Adapted from http://scikit-learn.org/stable/modules/tree.html

In [None]:
from sklearn import tree

We define a few constants for passing and failing runs

In [None]:
PASS = +1
FAIL = -1


Here's the relation between input and result

In [None]:

samples = {
    "1 + 1": PASS,
    "2 * 2": FAIL,
    "2 + 2": PASS,
    "1 * 1": FAIL,
    "3 / 3": PASS
}


And here are the features we're looking for

In [None]:
features = ["1", "2", "3", "+", "-", "*", "/"]
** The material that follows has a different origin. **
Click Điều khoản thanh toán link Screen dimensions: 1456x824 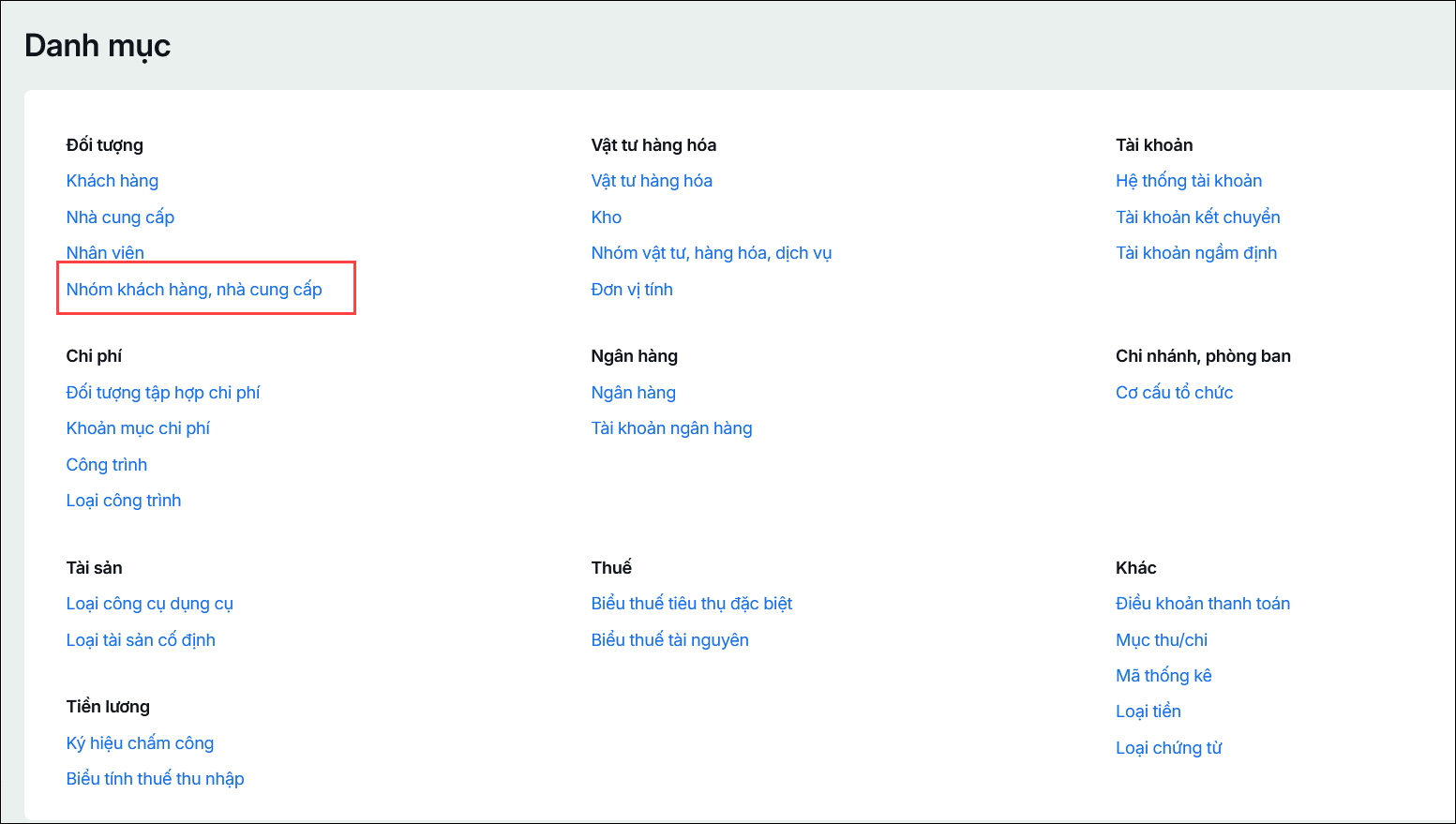(1203, 604)
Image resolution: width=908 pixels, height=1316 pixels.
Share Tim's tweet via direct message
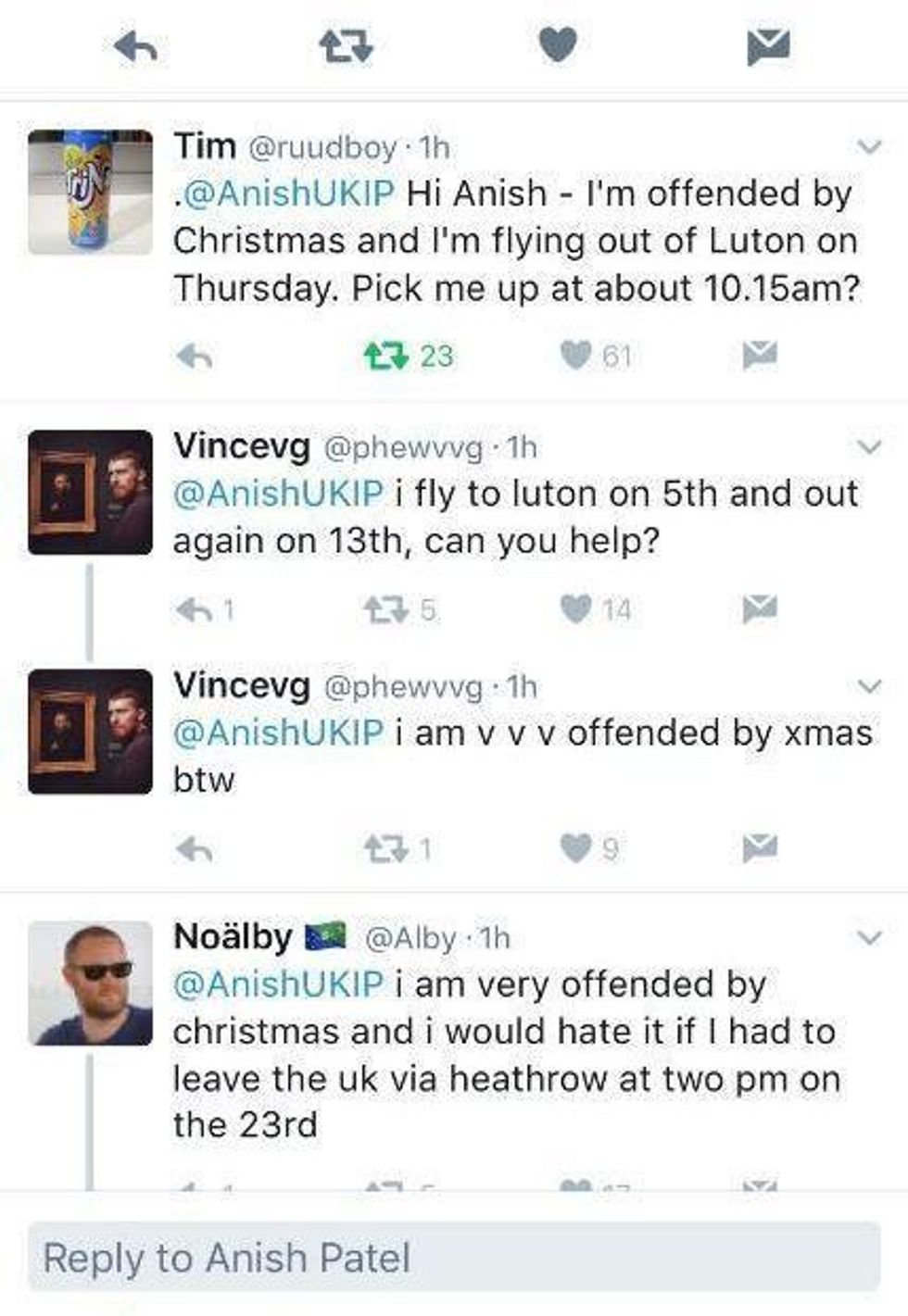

We need to transform the presence of lexical items into a feature vector (with +1 for yes and -1 for no)

In [None]:
def shape(sample):
    x = []
    for f in features:
        if f in sample:
            x += [+1]
        else:
            x += [-1]
    return x

For instance, this is what we get for "1 + 1":

In [None]:
shape("1 + 1")

Now, let us create an input vector X and an output vector Y

In [None]:
X = []
Y = []
for key in samples.keys():
    X += [shape(key)]
    Y += [samples[key]]
X, Y

which we can now feed into a decision tree learner

In [None]:
clf = tree.DecisionTreeClassifier()
clf = clf.fit(X, Y)

In [None]:
import graphviz
dot_data = tree.export
graph = graphviz.Source(dot_data)

This is the tree we get.  A decision like `* <= 0` means that `*` is not part of the input.

In [None]:
dot_data = tree.export_graphviz(clf, out_file=None, 
                         filled=True, rounded=True,
                         feature_names=features,
                                class_names=["fail", "pass"],
                                # impurity=False,
                         special_characters=True)
graph = graphviz.Source(dot_data)
graph

We can even now use the tree to make predictions :-)

In [None]:
clf.predict([shape("2 * 2")])